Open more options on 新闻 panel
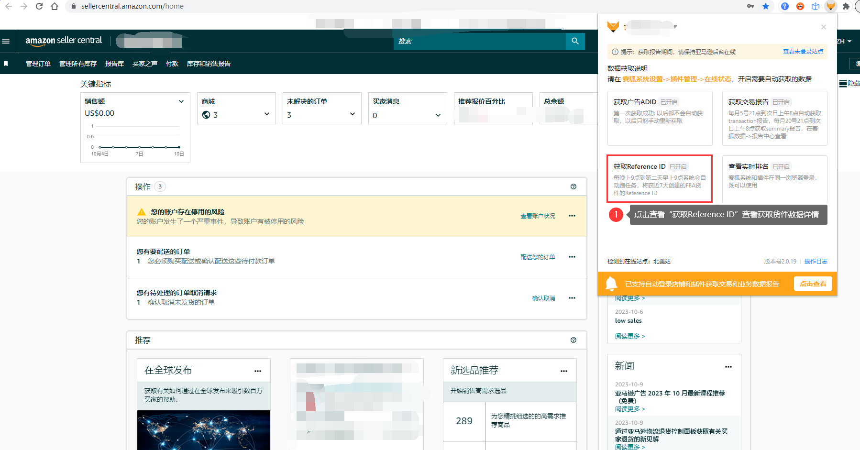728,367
══════════
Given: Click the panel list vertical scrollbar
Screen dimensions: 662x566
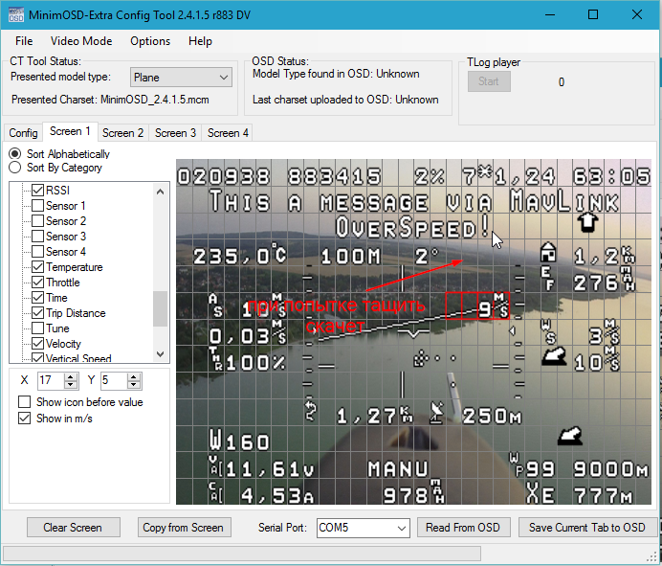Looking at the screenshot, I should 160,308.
══════════
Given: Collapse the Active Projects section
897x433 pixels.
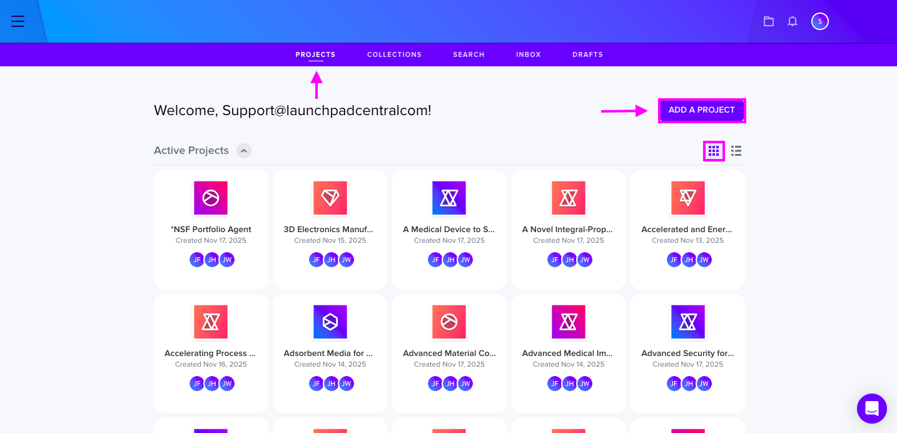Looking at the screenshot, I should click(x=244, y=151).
══════════
Wherever a line in the entries above holds "Given", copy that line.

RESULT OF THIS TASK:
Given: Click the panel list vertical scrollbar
Given: Collapse the Active Projects section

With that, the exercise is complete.